I gasp, grateful for the distraction. “Really? What was wrong with it?”

“Nothing. It had been eating her cat food, and she just wanted to bring it in for a checkup. Make sure it was okay.” He shakes his head, clearly still amazed. “She’d named it Cornelius.”

I whistle, then immediately regret it as pain spikes through my chest. “That takes being a cat lady to a whole new level.”

“Maybe that’ll be you one day.” He grins wickedly, and for a moment I forget about the pain. “First, you start with one cat, then?—”

“Hey.” I hold up a finger, trying to keep my breathing shallow. “I already told you. I’m not keeping the kitten.”

He continues, ignoring me completely. “Then you get a second one, then a third one. At that point, you might as well have thirteen, because if you have three cats, why not a baker’s dozen? And then you’re putting out food for stray cats, but raccoons and opossums come too... And they’re critters in need of love. Why not take them into your home, give them names and bells to wear? Before you know it, you’re bringing possums in for wellness checks.”

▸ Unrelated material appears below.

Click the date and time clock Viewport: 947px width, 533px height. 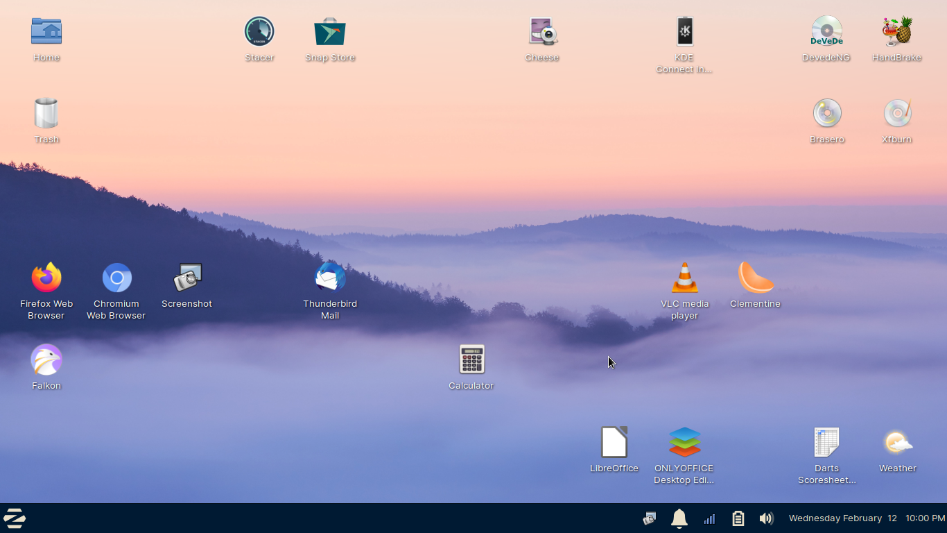tap(867, 518)
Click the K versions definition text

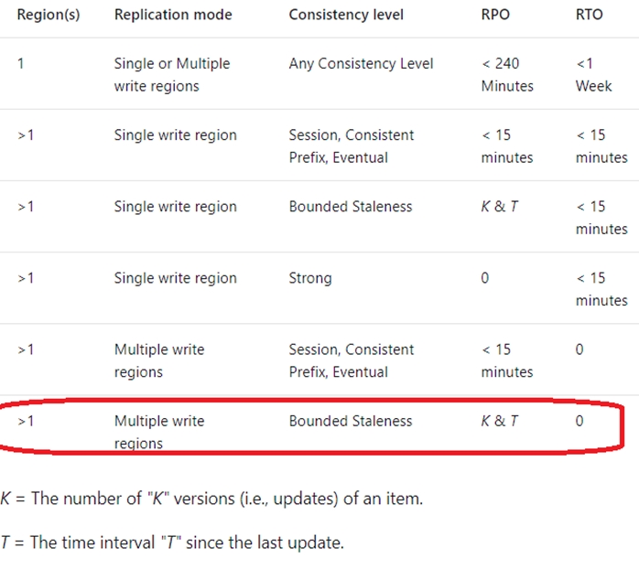211,499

“Stop. Stop talking.” Laughing hurts, but I can’t help it. I press my fingers against his lips, trying to silence him. His mouth is warm, and I can feel him smiling beneath my touch. “That will never be me.”

He seizes my wrist, pulling it away from his face. His thumb finds my pulse point, and I wonder if he can feel how fast my heart is racing—from him or from the inflammation squeezing my heart, I’m not sure anymore. “You say that now, but crazier things have happened.”

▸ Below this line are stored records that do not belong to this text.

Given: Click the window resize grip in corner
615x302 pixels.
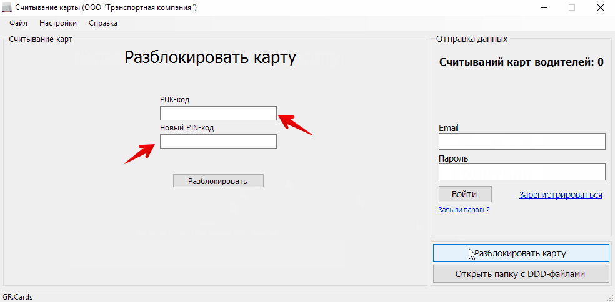Looking at the screenshot, I should point(610,298).
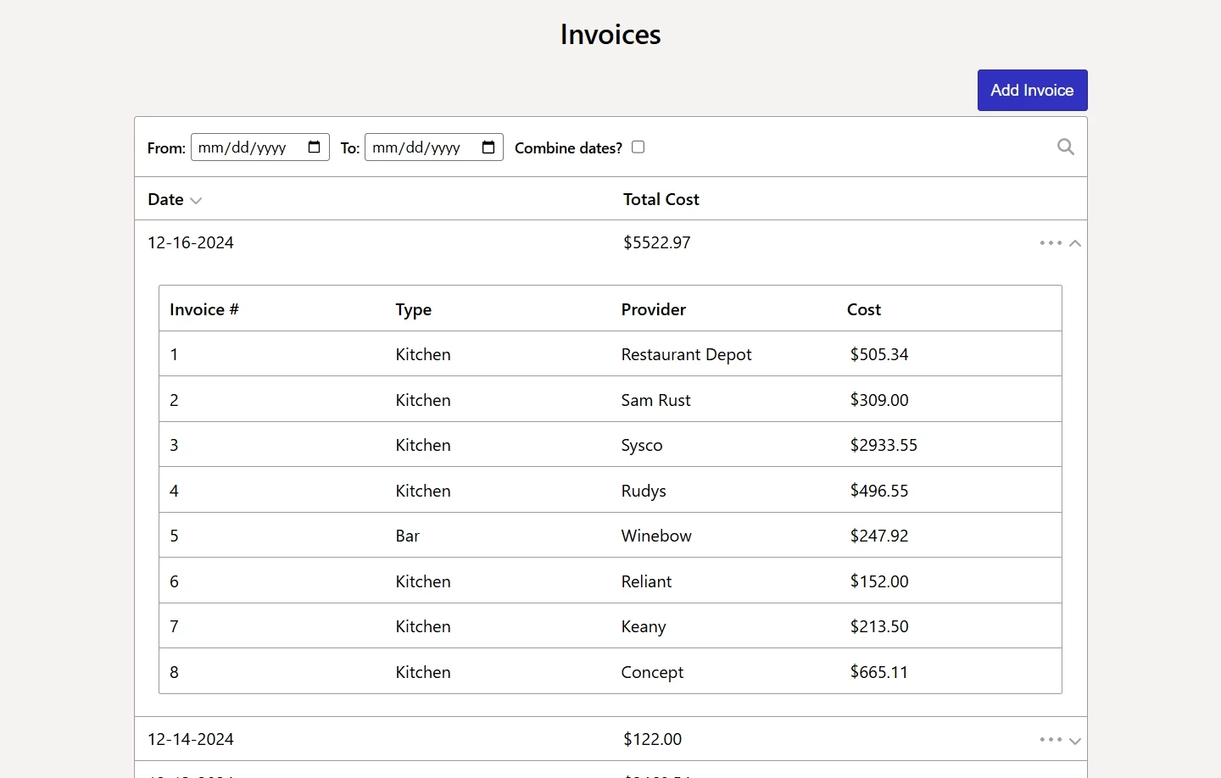This screenshot has width=1221, height=778.
Task: Click the Type column header
Action: [413, 309]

“Not to me.” I narrow my eyes, trying to project confidence I don’t feel. “Only the things that I plan happen to me.”

Of course, it couldn’t be a bigger lie. I never planned on rheumatoid arthritis. Never planned on my body betraying me,on having to give up my career, on learning that control is just an illusion we tell ourselves. Or the pain in my heart that’s been plaguing me all evening but that Sebastian is doing a pretty good job distracting me from.

And I definitely never planned on him. Not one bit.

He’s still holding on to my wrist, but he loosens his grip. His fingers slide down to interlace with mine. He leans forward, breath warm against my cheek. The background music slows, something with piano and rain. The light dims—or maybe that’s just my vision narrowing to focus only on him. I’m slipping into a trance, his focused attention lulling me into a steady calm. The pain recedes, pushed back by something stronger.

Then his lips meet mine, and it’s like coming up for air when I didn’t realize I was oxygen-deprived. Like that first breath after being underwater too long, burning and necessary and perfect. The feel of his mouth on mine breathes life into me, makes everything else fade to background noise. I find his firm chest and press my fingers into the taut muscles, my every nerve alive with this new sparkle he’s brought to my existence.

For a moment, there’s no pain, no past, no future. Just this. Just us.